Historie snute przy ognisku

Powoli zachodziło słońce. Ptaki świergocząc zajmowały gałęzie szykując się do snu. Z każdą następną chwilą temperatura opadała, niebo szarzało, a ludzie przyspieszali na szlaku kroku, by nie zastał ich zmrok. Kupcy, którzy mieli nadzieję spędzić noc w zaciszu niedalekiej wsi smagali konie batami. Ci, którzy wiedzieli, że nie dotrą do spokojnej karczmy, czy noclegowni kończyli zbierać chrust i większe gałęzie, by samym zapewnić sobie komfort i ciepło. W różnych częściach szlaku rozpalano ogniska, rozciągano tropiki, pojono znużone podróżą konie. Kolejni podróżnicy dołączali. Ostatni korzystali z uprzejmości tych lepiej zorganizowanych, którzy chętnie dzielili się granicami ogniska w zamian za towarzystwo, czujność, jadło, historie, czy piosenkę. Nie było w tym też nic dziwnego. Nie od dziś wiadomo, że wieczór, chłód i strach przed mrokiem pcha ludzi ku wspólnym ogniskom. Gdy ma się przed oczami płomień i twarze ludzkie można łatwo zapomnieć o tym, że za plecami, wśród cieni drzew kryją się mary, które zaledwie chwilę temu pchały w zatęchły uścisk paniki.

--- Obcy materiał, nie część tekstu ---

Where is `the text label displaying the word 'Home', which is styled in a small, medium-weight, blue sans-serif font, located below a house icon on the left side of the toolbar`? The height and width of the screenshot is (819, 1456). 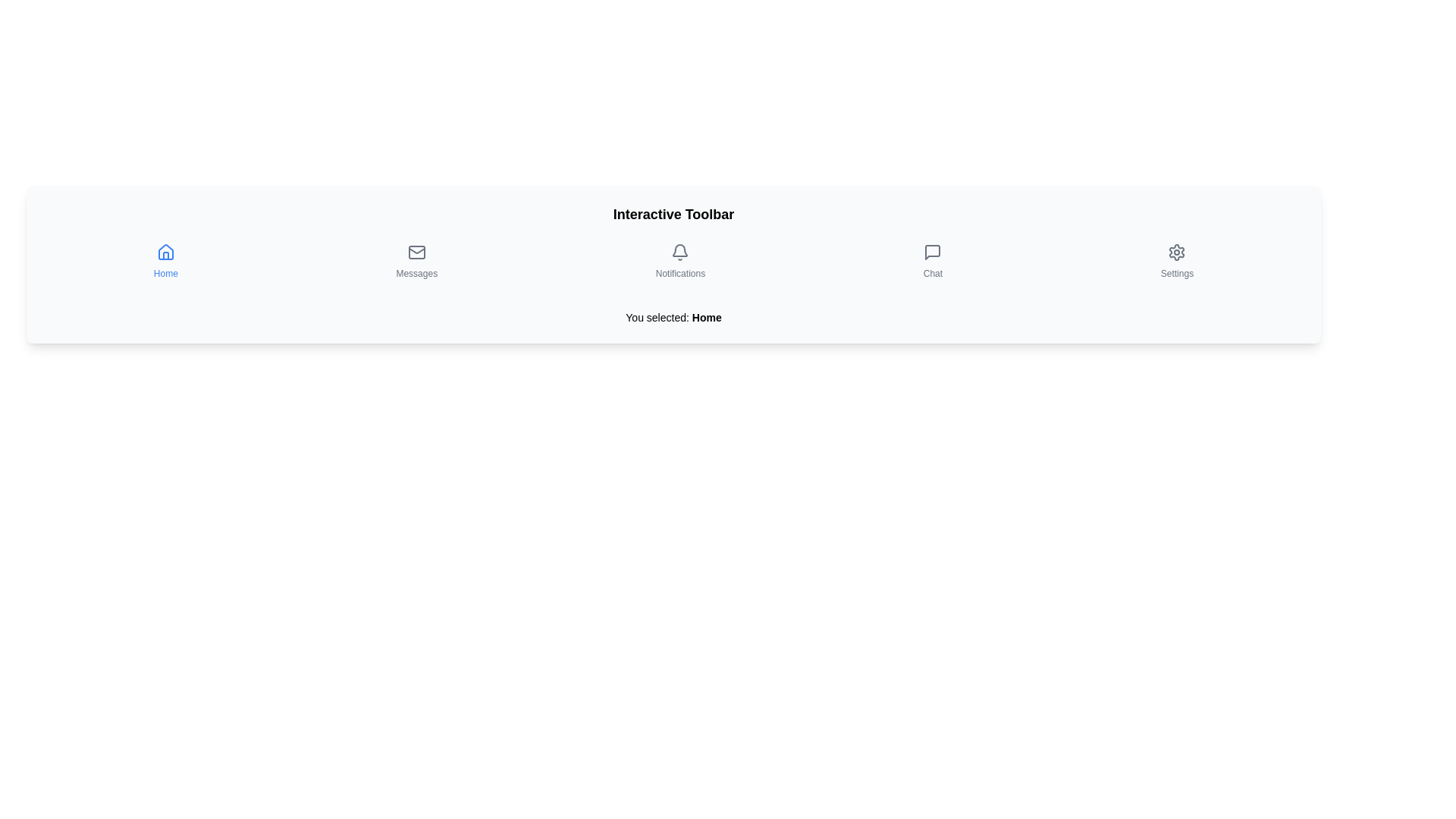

Ten wieczór był wyjątkowo spokojny. Przy tlącym się sosnowym stosie zebrało się kilku ludzi. Każdy przygnany przez los, dźwigający na plecach własną historię. Chudy mężczyzna dołożył polano do ogniska i ku gwiazdom wezbrał się obłok iskier i popiołu. Oczy zgromadzonych z ognia przeniosły się ku górze. Tęgi mężczyzna odkaszlnął, młodzieniec z przypasaną do pasa lutnią otarł z podrażnionego pyłem oka łzę, kobieta, której los nie obdarzył powabną aparycją ciężko westchnęła. Ludzie wszelkich rozmiarów i kształtów podchodzili i odchodzili rzuciwszy przynajmniej spojrzenie. Niektórzy podchodzili się ogrzać, inni tylko tęsknym wzrokiem patrzyli na przypadkową kompanię wiedząc, że dziś, sami bez wytchnienia muszą iść dalej. Każdy miał swoją historię. W końcu, gdy szlak opustoszał i księżyc zawisł w zenicie, małe zgromadzenie słyszało tylko dźwięki nocy: charakterystyczne strzelanie z płonącego drwa, pohukiwanie sowy w oddali, skrzypienie pni drzew i smętne powiewy dusznego powietrza. Przy ognisku zostało pięć osób i nic nie wskazywał na to żeby coś miało się do rana zmienić.

Normalnie upewniwszy się, że na palenisku jest odpowiednia ilość żaru podróżnicy poukładaliby się do snu. Ale nie dziś. Nie przy tym ognisku, bo każdy z nich snuł właśnie swoją historię. Każdy toczył ten słynny w powieściach wewnętrzny monolog, który miał mieć znaczący wpływ na akcję ich perypetii. Jedyną osobą nie wsłuchującą się we własne myśli był ów chudy mężczyzna, który stróżował ognisku. Wpatrywał się przenikliwym wzrokiem w twarze kompanów i w pewnym momencie postanowił przerwać te gadatliwe milczenie.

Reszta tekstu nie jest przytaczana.